(Records contained in a dataset)
========

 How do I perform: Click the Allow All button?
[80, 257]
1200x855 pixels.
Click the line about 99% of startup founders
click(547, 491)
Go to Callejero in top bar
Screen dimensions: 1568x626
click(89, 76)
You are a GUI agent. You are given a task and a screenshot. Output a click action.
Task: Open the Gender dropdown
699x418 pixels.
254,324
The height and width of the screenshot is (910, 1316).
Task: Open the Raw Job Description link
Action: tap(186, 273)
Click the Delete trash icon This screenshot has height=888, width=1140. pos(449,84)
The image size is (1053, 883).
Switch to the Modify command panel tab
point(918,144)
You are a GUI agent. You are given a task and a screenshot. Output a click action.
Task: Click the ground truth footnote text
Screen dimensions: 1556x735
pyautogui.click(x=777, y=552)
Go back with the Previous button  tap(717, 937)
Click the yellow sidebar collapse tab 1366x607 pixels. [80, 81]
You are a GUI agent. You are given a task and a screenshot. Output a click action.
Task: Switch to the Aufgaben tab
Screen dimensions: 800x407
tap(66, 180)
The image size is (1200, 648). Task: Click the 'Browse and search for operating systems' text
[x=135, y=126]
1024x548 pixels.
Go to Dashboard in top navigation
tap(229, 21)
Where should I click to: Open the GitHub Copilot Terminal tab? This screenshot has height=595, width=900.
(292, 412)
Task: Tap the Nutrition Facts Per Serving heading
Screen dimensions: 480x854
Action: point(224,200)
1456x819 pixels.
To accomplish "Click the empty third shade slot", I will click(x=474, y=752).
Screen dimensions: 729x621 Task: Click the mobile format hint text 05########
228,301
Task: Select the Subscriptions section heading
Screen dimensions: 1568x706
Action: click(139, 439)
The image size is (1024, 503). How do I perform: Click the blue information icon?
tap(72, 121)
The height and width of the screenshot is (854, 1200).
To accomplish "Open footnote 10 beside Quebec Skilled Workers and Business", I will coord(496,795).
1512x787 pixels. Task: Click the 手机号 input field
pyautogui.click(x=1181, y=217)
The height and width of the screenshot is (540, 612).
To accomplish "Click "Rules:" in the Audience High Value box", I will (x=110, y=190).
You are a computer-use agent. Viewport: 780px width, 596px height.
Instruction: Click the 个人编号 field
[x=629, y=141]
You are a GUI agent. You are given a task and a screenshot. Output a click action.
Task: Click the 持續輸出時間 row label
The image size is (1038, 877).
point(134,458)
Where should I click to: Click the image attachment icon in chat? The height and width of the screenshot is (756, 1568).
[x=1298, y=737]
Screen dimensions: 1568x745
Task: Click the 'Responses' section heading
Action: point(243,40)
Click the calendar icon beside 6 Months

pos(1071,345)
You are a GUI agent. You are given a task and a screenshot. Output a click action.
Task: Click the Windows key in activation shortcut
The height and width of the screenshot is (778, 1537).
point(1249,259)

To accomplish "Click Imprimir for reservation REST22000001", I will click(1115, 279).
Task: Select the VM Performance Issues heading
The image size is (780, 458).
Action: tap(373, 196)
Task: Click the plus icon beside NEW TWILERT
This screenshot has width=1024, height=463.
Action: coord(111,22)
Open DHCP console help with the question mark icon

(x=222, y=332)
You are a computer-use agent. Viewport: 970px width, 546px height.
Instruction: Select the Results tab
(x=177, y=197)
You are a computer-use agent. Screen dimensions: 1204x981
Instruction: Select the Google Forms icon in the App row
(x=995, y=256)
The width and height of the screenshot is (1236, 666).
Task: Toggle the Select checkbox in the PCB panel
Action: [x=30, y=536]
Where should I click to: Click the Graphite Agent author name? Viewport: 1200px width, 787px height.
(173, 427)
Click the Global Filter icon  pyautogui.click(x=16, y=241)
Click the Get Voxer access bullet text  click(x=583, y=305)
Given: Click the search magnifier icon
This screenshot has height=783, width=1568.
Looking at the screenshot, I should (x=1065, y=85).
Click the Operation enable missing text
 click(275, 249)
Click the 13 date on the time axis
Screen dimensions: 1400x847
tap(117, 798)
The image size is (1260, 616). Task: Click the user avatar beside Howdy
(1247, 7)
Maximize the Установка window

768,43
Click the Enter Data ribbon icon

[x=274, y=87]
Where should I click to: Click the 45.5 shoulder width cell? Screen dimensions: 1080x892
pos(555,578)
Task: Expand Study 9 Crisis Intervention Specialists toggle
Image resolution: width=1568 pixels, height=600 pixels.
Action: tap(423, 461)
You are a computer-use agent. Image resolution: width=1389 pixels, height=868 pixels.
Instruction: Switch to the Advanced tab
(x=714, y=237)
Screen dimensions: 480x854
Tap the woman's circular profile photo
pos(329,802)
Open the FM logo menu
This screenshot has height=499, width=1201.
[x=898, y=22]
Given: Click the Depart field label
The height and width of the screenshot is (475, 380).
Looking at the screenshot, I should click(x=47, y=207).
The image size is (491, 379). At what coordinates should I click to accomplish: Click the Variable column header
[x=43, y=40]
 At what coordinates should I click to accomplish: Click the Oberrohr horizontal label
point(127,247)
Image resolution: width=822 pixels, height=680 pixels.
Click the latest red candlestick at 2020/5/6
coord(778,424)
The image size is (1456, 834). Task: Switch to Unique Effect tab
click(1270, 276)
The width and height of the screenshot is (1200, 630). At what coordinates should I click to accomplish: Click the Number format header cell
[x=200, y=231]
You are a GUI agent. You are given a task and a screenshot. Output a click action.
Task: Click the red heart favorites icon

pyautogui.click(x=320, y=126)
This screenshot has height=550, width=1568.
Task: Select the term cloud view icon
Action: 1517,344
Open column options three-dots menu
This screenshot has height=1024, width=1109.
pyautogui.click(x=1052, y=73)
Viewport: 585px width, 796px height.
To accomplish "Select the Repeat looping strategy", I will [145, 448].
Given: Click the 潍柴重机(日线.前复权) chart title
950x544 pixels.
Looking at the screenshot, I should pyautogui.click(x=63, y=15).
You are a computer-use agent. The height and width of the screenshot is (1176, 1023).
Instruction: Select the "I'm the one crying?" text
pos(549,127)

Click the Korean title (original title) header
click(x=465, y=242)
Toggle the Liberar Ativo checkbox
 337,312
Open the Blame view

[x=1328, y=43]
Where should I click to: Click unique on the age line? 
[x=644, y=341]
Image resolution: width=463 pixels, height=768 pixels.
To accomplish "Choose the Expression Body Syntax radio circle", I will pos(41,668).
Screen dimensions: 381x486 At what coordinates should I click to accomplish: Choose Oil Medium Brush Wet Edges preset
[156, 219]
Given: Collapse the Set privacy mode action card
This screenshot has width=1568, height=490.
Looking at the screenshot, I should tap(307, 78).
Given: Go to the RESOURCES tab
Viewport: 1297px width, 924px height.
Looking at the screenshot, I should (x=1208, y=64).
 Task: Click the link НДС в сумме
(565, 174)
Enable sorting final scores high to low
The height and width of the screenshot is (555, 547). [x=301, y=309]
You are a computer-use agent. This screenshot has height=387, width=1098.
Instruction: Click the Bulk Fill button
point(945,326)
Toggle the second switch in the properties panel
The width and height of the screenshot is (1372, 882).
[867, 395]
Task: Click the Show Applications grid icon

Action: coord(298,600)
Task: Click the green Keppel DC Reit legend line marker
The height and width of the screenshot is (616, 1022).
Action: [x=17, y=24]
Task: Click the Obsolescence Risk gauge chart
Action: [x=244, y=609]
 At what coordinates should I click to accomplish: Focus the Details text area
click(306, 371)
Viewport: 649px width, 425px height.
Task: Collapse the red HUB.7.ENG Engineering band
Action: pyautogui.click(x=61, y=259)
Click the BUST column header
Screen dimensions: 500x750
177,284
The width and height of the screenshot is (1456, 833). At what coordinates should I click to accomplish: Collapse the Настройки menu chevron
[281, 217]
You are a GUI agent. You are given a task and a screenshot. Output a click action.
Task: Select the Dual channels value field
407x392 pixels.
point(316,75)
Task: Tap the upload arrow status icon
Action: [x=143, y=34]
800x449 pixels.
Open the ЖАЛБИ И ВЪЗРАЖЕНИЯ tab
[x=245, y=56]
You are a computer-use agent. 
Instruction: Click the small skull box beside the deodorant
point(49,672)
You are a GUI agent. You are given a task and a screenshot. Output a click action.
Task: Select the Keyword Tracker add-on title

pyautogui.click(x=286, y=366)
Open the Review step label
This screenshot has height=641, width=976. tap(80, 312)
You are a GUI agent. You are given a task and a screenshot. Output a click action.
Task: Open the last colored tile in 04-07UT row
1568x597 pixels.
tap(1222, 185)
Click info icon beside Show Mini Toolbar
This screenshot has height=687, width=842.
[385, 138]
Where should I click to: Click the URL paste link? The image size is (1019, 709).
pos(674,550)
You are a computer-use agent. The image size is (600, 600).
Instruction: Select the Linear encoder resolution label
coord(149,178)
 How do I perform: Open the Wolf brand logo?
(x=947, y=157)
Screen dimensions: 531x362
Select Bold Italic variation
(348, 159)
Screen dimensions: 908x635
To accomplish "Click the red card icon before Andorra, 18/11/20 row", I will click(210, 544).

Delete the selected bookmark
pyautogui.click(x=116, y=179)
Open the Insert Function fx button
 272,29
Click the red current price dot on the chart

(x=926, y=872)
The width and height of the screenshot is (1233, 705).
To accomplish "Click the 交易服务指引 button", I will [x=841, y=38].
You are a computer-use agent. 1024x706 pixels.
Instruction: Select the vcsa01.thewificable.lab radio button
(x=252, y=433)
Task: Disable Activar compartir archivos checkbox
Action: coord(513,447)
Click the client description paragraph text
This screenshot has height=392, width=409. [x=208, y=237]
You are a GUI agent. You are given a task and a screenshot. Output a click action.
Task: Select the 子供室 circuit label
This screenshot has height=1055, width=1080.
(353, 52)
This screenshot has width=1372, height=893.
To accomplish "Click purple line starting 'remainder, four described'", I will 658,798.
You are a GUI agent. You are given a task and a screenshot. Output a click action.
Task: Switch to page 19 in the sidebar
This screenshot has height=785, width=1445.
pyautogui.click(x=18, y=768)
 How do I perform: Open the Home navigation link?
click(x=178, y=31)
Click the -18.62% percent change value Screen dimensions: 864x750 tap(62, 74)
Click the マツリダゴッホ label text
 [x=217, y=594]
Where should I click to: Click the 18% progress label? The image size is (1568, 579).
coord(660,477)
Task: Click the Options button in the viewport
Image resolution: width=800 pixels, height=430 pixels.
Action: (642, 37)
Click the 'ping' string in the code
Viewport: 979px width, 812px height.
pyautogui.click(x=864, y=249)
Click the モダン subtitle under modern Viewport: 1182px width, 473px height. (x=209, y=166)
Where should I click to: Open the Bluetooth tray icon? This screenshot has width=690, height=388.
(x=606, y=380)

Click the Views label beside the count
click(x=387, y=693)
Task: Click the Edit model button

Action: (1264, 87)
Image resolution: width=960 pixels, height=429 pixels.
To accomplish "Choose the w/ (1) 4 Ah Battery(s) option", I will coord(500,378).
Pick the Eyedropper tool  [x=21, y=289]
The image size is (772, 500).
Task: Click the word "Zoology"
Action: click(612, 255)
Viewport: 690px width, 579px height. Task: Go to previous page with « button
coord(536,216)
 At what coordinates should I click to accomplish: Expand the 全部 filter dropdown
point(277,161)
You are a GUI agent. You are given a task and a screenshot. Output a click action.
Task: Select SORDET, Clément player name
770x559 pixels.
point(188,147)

========

ABOUT THIS TASK: Look above for the line with "Toggle the second" and the line with "Task: Click the green". Retype those two lines and every line between them exactly, adding nothing.

YOUR SOLUTION:
Toggle the second switch in the properties panel
The width and height of the screenshot is (1372, 882).
[867, 395]
Task: Click the Show Applications grid icon

Action: coord(298,600)
Task: Click the green Keppel DC Reit legend line marker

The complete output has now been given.